Aus der Einzelfirma war inzwischen eine AG geworden, in der die dritte Generation mitarbeitet. Bernhard Wenger war schon 1979 in die Firma eingetreten, er amtet als Geschäftsführer. Sein jüngerer Bruder Daniel kam 1993 dazu, er ist Verwaltungsratspräsident und betreut den Bereich Sicherheitsschuhe.

Schuhe anprobieren war einmal

Doch mit dem Umzug in die Dorfmühle brachen schwierige Zeiten an, nicht nur für das Schuhhaus Wenger. Die Händler hatten nicht damit gerechnet, dass man Schuhe dereinst nicht mehr im Laden anprobieren, sondern online bestellen würde.

In der Gymerarbeit des jungen Wenger steht: «Mit dem Onlineumbruch sind unterdessen sämtliche Bata-Filialen in der Schweiz verschwunden, und auch Vögele befindet sich im Niedergang.» Das war der Stand vor zwei Jahren. Vögele und auch Reno gibt es heute nicht mehr.
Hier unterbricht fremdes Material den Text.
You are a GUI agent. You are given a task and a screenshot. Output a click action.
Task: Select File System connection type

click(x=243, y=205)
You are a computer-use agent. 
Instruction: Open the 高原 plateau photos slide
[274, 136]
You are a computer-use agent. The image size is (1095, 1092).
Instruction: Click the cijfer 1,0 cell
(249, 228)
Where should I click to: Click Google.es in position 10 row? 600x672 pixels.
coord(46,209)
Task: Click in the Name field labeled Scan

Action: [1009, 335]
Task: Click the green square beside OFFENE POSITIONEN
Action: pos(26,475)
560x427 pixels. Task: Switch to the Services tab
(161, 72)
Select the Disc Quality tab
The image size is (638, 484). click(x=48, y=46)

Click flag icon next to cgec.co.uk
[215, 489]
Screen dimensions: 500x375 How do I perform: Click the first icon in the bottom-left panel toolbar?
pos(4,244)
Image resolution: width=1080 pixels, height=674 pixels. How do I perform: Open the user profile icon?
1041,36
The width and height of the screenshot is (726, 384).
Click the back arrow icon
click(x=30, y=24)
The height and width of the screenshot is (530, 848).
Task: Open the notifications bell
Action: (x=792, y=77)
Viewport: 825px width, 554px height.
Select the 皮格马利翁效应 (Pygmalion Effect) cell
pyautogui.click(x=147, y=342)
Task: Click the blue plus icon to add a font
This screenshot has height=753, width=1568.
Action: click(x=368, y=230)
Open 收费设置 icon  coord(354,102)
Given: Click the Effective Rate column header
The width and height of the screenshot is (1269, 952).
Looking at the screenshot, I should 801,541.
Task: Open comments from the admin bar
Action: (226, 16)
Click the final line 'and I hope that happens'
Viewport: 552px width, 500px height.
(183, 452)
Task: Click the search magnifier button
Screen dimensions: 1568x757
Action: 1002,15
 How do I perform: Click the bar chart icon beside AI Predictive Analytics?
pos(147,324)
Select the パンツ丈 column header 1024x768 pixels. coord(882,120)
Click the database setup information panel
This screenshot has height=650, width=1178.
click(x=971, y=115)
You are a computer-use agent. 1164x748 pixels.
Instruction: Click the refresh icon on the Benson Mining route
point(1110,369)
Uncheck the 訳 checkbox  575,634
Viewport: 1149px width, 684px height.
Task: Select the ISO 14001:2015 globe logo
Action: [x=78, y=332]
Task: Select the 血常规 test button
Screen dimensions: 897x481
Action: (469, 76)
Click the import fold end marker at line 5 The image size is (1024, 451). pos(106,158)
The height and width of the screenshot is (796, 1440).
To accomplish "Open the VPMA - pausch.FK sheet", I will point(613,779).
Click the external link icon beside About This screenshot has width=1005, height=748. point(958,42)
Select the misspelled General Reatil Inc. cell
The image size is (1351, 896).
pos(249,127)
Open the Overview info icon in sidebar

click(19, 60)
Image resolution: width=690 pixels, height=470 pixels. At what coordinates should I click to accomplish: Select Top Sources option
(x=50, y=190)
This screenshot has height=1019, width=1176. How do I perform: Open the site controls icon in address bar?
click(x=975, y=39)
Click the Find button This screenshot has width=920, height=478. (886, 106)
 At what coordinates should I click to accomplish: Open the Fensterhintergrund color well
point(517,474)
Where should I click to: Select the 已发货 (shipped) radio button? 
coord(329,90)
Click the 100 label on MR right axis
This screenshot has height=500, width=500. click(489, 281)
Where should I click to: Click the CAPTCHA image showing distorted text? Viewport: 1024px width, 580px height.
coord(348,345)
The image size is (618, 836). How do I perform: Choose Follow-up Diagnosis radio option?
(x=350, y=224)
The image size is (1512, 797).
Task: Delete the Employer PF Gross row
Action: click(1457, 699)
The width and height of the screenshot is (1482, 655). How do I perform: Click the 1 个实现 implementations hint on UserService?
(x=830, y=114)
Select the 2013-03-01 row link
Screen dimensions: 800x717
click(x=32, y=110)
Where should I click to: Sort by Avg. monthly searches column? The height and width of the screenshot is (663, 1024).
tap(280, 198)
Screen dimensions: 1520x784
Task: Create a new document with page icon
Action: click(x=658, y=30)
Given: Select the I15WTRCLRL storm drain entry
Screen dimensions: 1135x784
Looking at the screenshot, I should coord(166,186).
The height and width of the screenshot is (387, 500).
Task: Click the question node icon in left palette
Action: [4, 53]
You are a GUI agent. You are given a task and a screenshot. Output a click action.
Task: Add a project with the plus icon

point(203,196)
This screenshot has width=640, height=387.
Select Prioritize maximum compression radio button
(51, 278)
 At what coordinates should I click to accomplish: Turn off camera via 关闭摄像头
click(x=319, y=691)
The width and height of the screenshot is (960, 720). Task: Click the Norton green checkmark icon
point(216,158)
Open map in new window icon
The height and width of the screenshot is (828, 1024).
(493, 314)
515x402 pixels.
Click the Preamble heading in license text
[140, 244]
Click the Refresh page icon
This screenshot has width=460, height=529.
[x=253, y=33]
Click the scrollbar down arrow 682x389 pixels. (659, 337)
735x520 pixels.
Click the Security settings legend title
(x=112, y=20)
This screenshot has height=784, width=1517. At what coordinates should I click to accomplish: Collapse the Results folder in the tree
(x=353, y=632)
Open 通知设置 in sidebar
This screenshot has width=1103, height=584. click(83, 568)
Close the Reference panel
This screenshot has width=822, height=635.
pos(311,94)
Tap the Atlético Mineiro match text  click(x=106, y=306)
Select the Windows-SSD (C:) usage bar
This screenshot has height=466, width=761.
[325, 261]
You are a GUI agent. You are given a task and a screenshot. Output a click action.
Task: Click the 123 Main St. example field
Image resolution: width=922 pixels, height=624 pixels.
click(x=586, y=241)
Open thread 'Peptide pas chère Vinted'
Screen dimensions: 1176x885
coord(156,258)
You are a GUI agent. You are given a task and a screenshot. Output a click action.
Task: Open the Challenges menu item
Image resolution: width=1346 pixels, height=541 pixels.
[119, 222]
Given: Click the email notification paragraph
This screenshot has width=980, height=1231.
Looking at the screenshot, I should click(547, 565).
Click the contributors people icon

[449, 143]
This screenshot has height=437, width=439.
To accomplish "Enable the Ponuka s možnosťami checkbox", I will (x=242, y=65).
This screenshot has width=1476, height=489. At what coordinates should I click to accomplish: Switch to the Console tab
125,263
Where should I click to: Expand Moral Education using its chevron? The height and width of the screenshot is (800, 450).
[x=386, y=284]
Überlebt haben in Langnau nur die Wenger-Schuhe. Doch auch Bernhard und Daniel Wenger mussten zurückbuchstabieren. Im Mai 2015 schlossen sie das Geschäft in der Dorfmühle. Seither konzentrieren sie ihr Angebot im Schuhmarkt am Hirschenplatz.

Seit Corona läufts rund

Laut dem Verwaltungsratspräsidenten geben die Zahlen wieder Anlass zum Feiern. «Gerade seit Corona spüren wir einen deutlichen Schub.» Es hat sich wohl ausgezahlt, dass das Schuhgeschäft während des Lockdown unkomplizierte Lösungen bot.

Einer verzweifelten Mutter, deren Kinder neue Schuhe brauchten, stellte Daniel Wenger eines Morgens eine Kiste voll zur Auswahl vor die Tür und holte den Rest am Abend ab. «Für mich war das eine kleine Sache.» Aber Hilfsbereitschaft, Freundlichkeit und Kompetenz sprächen sich herum. 

Mit 69 kein bisschen müde

Im Laden trifft man neben überaus langjährigen Mitarbeiterinnen – Heidi Wüthrich arbeitet seit 39 Jahren dort – vor allem den älteren Bruder an. Doch wie lange noch? Bernhard Wenger wird nächstes Jahr 70. 

Ans Aufhören denkt er nicht. «Mir geht es wohl wie unserem Vater», sagt er lachend: «Als er 75 war, fragten wir ihn, ob er nicht langsam von fünf Tagen pro Woche auf vier reduzieren möchte.» Und auch der Grossvater habe mit 80 Jahren noch Schuhe repariert, fügt der zehn Jahre jüngere Daniel hinzu.

Noch haben die Brüder keinen fixen Plan, wer das Geschäft dereinst weiterführen wird. Von ihren Kindern habe gegenwärtig niemand Interesse. Aber vielleicht eine Mitarbeiterin? Mit der Nachfolgeregelung werden sie sich später befassen. Jetzt wollen sie erst einmal feiern.